### Problem requirements
From the first entry to the last, copy the material exactly as it stands.

### Records provided
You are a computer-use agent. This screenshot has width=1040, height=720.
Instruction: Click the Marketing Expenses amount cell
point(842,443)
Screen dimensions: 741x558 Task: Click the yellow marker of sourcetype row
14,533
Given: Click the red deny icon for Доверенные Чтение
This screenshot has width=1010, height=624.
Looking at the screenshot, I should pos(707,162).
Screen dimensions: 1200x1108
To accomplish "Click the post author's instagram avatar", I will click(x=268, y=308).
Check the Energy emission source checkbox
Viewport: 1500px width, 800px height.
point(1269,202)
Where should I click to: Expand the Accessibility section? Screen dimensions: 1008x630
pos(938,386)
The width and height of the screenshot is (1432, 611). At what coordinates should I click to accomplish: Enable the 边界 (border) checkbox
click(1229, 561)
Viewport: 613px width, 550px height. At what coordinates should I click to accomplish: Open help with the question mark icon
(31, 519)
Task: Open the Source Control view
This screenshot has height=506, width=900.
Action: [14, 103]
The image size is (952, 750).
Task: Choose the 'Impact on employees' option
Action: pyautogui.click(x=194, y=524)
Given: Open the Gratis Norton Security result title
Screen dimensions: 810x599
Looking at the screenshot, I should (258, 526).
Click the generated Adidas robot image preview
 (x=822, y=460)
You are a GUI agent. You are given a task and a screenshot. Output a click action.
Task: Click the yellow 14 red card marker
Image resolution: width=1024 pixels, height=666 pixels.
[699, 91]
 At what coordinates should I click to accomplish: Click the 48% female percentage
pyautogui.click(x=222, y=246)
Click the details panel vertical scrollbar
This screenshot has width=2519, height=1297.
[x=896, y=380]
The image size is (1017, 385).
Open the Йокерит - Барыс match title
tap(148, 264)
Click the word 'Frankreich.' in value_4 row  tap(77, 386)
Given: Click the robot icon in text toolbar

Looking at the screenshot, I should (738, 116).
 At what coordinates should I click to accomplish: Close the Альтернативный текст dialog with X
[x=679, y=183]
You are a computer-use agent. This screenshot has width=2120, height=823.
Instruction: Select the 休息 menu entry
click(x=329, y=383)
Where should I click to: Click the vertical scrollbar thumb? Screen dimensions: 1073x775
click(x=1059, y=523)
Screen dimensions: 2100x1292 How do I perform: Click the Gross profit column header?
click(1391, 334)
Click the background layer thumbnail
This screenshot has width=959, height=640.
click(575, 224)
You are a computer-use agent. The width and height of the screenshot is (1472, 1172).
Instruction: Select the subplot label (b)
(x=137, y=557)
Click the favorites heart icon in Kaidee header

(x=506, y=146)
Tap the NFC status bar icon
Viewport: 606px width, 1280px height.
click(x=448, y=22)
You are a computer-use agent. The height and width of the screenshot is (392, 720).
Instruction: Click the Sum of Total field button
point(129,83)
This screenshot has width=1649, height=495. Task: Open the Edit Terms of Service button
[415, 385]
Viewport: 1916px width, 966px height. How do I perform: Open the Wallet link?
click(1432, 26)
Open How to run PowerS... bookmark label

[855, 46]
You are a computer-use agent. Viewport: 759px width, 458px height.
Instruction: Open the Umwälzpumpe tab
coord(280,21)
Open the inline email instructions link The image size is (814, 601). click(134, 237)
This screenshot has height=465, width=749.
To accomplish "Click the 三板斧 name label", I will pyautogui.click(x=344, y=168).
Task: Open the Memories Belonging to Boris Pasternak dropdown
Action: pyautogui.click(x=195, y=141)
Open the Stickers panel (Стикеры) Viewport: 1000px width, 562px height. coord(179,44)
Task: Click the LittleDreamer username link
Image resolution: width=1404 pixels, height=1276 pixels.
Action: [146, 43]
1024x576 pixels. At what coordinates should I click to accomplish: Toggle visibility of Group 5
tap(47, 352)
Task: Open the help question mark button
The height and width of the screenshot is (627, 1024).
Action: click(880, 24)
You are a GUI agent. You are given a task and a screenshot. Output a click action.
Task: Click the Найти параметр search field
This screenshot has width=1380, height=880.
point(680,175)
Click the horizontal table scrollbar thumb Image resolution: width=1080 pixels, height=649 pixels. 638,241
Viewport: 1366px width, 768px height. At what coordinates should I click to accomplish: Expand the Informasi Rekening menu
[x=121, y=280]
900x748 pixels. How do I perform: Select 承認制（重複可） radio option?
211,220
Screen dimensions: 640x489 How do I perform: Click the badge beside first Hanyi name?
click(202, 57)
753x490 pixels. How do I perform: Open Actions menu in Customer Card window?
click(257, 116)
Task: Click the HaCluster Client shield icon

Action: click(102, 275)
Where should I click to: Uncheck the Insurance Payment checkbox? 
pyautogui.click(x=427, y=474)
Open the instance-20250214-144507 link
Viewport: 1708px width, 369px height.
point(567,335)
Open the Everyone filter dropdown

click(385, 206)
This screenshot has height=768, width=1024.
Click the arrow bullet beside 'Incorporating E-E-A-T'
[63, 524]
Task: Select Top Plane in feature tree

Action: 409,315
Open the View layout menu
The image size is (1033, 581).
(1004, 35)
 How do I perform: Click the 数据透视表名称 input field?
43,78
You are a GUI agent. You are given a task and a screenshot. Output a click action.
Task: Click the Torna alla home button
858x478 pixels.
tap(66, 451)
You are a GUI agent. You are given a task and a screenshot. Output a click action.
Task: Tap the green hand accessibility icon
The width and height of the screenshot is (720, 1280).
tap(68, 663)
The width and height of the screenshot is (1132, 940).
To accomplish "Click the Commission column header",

### Expected answer
You are a computer-use agent. This screenshot has width=1040, height=720.
Instruction: Click the Marketing Expenses amount cell
point(842,443)
Screen dimensions: 741x558 Task: Click the yellow marker of sourcetype row
14,533
Given: Click the red deny icon for Доверенные Чтение
This screenshot has width=1010, height=624.
Looking at the screenshot, I should pos(707,162).
Screen dimensions: 1200x1108
To accomplish "Click the post author's instagram avatar", I will click(x=268, y=308).
Check the Energy emission source checkbox
Viewport: 1500px width, 800px height.
point(1269,202)
Where should I click to: Expand the Accessibility section? Screen dimensions: 1008x630
pos(938,386)
The width and height of the screenshot is (1432, 611). At what coordinates should I click to accomplish: Enable the 边界 (border) checkbox
click(1229, 561)
Viewport: 613px width, 550px height. At what coordinates should I click to accomplish: Open help with the question mark icon
(31, 519)
Task: Open the Source Control view
This screenshot has height=506, width=900.
Action: [14, 103]
The image size is (952, 750).
Task: Choose the 'Impact on employees' option
Action: pyautogui.click(x=194, y=524)
Given: Open the Gratis Norton Security result title
Screen dimensions: 810x599
Looking at the screenshot, I should (258, 526).
Click the generated Adidas robot image preview
 (x=822, y=460)
You are a GUI agent. You are given a task and a screenshot. Output a click action.
Task: Click the yellow 14 red card marker
Image resolution: width=1024 pixels, height=666 pixels.
[699, 91]
 At what coordinates should I click to accomplish: Click the 48% female percentage
pyautogui.click(x=222, y=246)
Click the details panel vertical scrollbar
This screenshot has width=2519, height=1297.
[x=896, y=380]
The image size is (1017, 385).
Open the Йокерит - Барыс match title
tap(148, 264)
Click the word 'Frankreich.' in value_4 row  tap(77, 386)
Given: Click the robot icon in text toolbar

Looking at the screenshot, I should (738, 116).
 At what coordinates should I click to accomplish: Close the Альтернативный текст dialog with X
[x=679, y=183]
You are a computer-use agent. This screenshot has width=2120, height=823.
Instruction: Select the 休息 menu entry
click(x=329, y=383)
Where should I click to: Click the vertical scrollbar thumb? Screen dimensions: 1073x775
click(x=1059, y=523)
Screen dimensions: 2100x1292 How do I perform: Click the Gross profit column header?
click(1391, 334)
Click the background layer thumbnail
This screenshot has width=959, height=640.
click(575, 224)
You are a computer-use agent. The width and height of the screenshot is (1472, 1172).
Instruction: Select the subplot label (b)
(x=137, y=557)
Click the favorites heart icon in Kaidee header

(x=506, y=146)
Tap the NFC status bar icon
Viewport: 606px width, 1280px height.
click(x=448, y=22)
You are a computer-use agent. The height and width of the screenshot is (392, 720).
Instruction: Click the Sum of Total field button
point(129,83)
This screenshot has width=1649, height=495. Task: Open the Edit Terms of Service button
[415, 385]
Viewport: 1916px width, 966px height. How do I perform: Open the Wallet link?
click(1432, 26)
Open How to run PowerS... bookmark label

[855, 46]
You are a computer-use agent. Viewport: 759px width, 458px height.
Instruction: Open the Umwälzpumpe tab
coord(280,21)
Open the inline email instructions link The image size is (814, 601). click(134, 237)
This screenshot has height=465, width=749.
To accomplish "Click the 三板斧 name label", I will pyautogui.click(x=344, y=168).
Task: Open the Memories Belonging to Boris Pasternak dropdown
Action: pyautogui.click(x=195, y=141)
Open the Stickers panel (Стикеры) Viewport: 1000px width, 562px height. coord(179,44)
Task: Click the LittleDreamer username link
Image resolution: width=1404 pixels, height=1276 pixels.
Action: [146, 43]
1024x576 pixels. At what coordinates should I click to accomplish: Toggle visibility of Group 5
tap(47, 352)
Task: Open the help question mark button
The height and width of the screenshot is (627, 1024).
Action: click(880, 24)
You are a GUI agent. You are given a task and a screenshot. Output a click action.
Task: Click the Найти параметр search field
This screenshot has width=1380, height=880.
point(680,175)
Click the horizontal table scrollbar thumb Image resolution: width=1080 pixels, height=649 pixels. 638,241
Viewport: 1366px width, 768px height. At what coordinates should I click to accomplish: Expand the Informasi Rekening menu
[x=121, y=280]
900x748 pixels. How do I perform: Select 承認制（重複可） radio option?
211,220
Screen dimensions: 640x489 How do I perform: Click the badge beside first Hanyi name?
click(202, 57)
753x490 pixels. How do I perform: Open Actions menu in Customer Card window?
click(257, 116)
Task: Click the HaCluster Client shield icon

Action: click(102, 275)
Where should I click to: Uncheck the Insurance Payment checkbox? 
pyautogui.click(x=427, y=474)
Open the instance-20250214-144507 link
Viewport: 1708px width, 369px height.
point(567,335)
Open the Everyone filter dropdown

click(385, 206)
This screenshot has height=768, width=1024.
Click the arrow bullet beside 'Incorporating E-E-A-T'
[63, 524]
Task: Select Top Plane in feature tree

Action: 409,315
Open the View layout menu
The image size is (1033, 581).
(1004, 35)
 How do I perform: Click the 数据透视表名称 input field?
43,78
You are a GUI agent. You are given a task and a screenshot. Output a click action.
Task: Click the Torna alla home button
858x478 pixels.
tap(66, 451)
You are a GUI agent. You are given a task and a screenshot. Output a click action.
Task: Tap the green hand accessibility icon
The width and height of the screenshot is (720, 1280).
tap(68, 663)
The width and height of the screenshot is (1132, 940).
To accomplish "Click the Commission column header",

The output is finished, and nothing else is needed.